PravadaNews – Harga sejumlah komoditas cabai di pasar kembali mengalami kenaikan signifikan dalam beberapa waktu terakhir.
Lonjakan ini terjadi pada berbagai jenis cabai yang menjadi kebutuhan utama masyarakat, sehingga berdampak langsung terhadap pengeluaran rumah tangga maupun pelaku usaha kuliner.
Berdasarkan data terkini dari Pusat Informasi Harga Pangan Strategis (PIHPS) Nasional yang dikelola oleh Bank Indonesia, dikutip pada Jumat (24/4/2026) pukul pukul 11:15, harga cabai merah besar tercatat mengalami kenaikan sebesar 8,42 persen dan kini berada di kisaran Rp50.200 per kilogram.
Sementara itu, cabai merah keriting mengalami kenaikan yang lebih tinggi, yakni 10,51 persen, dengan harga mencapai Rp49.950 per kilogram.
Tidak hanya itu, cabai rawit hijau juga menunjukkan tren serupa. Komoditas ini mengalami kenaikan sebesar 8,52 persen dan saat ini dijual dengan harga sekitar Rp53.500 per kilogram.
Kenaikan harga cabai rawit hijau ini cukup dirasakan masyarakat mengingat jenis cabai tersebut banyak digunakan dalam berbagai masakan sehari-hari.
Kenaikan harga cabai diperkirakan dipengaruhi oleh pasokan yang mulai berkurang dari daerah sentra produksi.
Faktor cuaca yang tidak menentu disebut juga menjadi salah satu penyebab terganggunya hasil panen, sehingga stok di tingkat distributor menipis dan berimbas pada harga jual di pasar.
Di sisi lain, tingginya permintaan juga turut mendorong kenaikan harga. Konsumsi cabai yang relatif stabil bahkan cenderung meningkat membuat keseimbangan antara pasokan dan permintaan menjadi terganggu, terutama ketika produksi mengalami penurunan.
Kondisi ini membuat konsumen harus mengatur ulang pengeluaran mereka, terutama bagi rumah tangga dan pelaku usaha kecil seperti warung makan yang sangat bergantung pada ketersediaan cabai.
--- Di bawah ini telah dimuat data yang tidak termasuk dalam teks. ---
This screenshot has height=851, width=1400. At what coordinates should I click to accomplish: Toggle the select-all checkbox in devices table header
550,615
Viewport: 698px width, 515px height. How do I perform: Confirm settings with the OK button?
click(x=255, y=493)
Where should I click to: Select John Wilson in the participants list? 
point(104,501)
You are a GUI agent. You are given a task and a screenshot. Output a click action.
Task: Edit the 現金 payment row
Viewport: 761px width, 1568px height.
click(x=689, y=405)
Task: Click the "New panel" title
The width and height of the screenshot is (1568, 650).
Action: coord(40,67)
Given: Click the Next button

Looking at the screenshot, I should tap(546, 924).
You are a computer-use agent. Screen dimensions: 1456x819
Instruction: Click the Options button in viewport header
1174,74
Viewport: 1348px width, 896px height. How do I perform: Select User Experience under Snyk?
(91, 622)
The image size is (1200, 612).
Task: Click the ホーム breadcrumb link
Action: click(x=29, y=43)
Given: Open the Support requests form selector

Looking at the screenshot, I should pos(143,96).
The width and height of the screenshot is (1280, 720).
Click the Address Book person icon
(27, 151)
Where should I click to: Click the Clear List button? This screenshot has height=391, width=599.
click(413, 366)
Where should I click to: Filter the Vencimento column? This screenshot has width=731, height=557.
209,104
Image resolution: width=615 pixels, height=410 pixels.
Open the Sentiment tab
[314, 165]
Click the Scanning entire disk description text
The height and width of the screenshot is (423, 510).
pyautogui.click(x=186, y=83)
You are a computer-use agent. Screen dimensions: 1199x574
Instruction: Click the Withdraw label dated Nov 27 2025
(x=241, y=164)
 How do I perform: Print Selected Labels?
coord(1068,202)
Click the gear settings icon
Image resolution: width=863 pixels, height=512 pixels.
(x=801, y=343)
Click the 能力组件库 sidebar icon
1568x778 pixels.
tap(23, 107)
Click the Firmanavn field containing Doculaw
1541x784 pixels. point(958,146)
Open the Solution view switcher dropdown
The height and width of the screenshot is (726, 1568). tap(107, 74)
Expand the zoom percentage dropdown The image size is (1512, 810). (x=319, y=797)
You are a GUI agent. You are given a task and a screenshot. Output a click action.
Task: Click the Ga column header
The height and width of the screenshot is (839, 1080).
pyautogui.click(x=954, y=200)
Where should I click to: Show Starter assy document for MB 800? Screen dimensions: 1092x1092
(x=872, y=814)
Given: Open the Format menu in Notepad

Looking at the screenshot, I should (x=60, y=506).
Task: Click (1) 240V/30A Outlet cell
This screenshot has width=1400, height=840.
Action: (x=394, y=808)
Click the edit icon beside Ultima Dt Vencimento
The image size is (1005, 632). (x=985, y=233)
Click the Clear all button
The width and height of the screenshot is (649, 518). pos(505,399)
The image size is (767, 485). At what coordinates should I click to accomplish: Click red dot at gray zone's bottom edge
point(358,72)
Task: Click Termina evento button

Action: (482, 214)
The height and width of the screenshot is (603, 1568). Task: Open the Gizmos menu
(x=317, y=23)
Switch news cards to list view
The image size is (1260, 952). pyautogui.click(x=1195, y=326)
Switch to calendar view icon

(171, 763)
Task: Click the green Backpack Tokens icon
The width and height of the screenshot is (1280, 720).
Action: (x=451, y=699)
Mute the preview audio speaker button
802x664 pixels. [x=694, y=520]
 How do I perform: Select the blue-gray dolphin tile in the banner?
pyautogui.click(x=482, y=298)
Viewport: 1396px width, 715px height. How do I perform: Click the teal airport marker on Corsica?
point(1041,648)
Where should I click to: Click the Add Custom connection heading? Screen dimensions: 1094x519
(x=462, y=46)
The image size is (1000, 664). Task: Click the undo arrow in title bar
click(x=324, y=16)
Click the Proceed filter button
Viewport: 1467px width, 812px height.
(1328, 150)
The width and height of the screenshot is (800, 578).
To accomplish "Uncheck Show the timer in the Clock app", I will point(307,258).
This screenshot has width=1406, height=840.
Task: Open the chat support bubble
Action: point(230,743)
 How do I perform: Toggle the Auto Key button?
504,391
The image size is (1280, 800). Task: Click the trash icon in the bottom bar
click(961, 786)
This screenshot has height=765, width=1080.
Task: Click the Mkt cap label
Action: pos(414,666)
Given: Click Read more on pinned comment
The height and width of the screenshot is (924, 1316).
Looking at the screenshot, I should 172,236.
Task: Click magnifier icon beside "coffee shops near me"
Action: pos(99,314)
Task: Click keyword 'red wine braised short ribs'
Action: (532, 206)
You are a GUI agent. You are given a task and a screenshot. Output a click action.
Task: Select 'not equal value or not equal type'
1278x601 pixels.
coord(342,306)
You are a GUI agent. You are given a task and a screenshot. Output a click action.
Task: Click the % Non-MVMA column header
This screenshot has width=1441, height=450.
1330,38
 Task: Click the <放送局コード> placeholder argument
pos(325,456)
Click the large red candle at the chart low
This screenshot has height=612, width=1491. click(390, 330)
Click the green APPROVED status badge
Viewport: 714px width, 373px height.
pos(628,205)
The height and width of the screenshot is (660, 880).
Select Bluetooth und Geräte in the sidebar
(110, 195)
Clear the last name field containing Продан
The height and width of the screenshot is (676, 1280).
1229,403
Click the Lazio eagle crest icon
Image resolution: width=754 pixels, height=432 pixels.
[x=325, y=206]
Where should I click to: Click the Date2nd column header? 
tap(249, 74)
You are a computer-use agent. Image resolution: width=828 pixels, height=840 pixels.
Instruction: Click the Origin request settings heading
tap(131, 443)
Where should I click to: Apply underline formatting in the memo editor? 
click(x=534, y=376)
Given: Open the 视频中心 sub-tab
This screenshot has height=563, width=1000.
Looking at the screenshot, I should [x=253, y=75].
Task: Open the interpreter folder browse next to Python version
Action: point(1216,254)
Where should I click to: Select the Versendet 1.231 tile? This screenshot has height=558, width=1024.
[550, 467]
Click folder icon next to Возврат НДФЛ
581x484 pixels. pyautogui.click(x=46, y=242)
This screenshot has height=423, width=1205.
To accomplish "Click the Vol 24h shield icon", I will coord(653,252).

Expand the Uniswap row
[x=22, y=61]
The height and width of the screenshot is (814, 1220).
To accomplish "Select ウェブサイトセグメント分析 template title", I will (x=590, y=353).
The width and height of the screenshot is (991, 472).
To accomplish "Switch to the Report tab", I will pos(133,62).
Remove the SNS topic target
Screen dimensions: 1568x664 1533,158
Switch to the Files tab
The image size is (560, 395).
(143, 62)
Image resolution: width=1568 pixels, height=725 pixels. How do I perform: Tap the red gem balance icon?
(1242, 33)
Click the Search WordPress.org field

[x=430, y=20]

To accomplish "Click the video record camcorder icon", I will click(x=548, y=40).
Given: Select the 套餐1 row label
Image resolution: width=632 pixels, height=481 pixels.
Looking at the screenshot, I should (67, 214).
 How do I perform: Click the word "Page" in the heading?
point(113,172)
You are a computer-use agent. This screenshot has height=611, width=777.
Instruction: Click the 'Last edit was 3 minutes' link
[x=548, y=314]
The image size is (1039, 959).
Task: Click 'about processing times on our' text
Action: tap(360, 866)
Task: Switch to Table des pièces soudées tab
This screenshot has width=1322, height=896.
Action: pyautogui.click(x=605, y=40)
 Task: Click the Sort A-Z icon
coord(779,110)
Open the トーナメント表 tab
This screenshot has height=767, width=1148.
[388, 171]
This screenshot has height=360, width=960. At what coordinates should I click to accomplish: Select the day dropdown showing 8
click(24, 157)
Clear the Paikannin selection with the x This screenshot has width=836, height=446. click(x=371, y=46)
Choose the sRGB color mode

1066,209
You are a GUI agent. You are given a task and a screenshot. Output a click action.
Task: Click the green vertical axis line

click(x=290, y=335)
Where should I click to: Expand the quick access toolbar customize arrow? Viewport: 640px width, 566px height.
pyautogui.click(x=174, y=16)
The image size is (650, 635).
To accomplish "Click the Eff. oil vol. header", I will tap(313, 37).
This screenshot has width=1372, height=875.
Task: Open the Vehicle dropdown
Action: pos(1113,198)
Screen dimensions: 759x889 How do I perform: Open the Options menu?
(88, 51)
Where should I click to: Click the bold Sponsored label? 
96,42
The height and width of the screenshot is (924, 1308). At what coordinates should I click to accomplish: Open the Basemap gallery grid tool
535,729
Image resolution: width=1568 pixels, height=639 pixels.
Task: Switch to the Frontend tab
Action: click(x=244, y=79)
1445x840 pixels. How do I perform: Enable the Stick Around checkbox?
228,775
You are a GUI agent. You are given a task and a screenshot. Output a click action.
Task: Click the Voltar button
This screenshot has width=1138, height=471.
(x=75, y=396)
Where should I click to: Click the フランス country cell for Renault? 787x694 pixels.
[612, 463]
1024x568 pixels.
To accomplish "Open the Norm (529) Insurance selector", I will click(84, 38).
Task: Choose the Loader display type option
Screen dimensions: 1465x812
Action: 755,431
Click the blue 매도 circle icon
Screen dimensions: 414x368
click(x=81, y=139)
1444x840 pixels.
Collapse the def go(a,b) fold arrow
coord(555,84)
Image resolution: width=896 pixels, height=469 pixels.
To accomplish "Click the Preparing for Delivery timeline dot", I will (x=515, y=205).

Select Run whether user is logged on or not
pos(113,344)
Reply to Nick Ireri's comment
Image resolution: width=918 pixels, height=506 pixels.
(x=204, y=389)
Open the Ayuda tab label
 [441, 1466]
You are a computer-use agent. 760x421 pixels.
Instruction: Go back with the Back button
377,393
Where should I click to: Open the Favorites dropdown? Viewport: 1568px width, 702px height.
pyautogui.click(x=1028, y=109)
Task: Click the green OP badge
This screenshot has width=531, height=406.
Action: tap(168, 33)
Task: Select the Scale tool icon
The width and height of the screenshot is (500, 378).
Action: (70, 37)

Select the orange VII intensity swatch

Beberapa di antaranya bahkan mulai mengurangi penggunaan cabai atau mencari alternatif bahan lain untuk menekan biaya operasional.
Fluktuasi harga cabai merupakan fenomena yang kerap terjadi, terutama saat terjadi gangguan produksi.
Namun demikian, pemerintah diharapkan dapat mengambil langkah antisipatif, seperti menjaga kelancaran distribusi serta memastikan ketersediaan stok dari berbagai daerah, guna menekan lonjakan harga yang terlalu tinggi.
Dengan kondisi saat ini, masyarakat berharap harga cabai dapat segera stabil agar tidak semakin membebani kebutuhan sehari-hari, mengingat komoditas ini menjadi bagian penting dalam konsumsi pangan di Indonesia.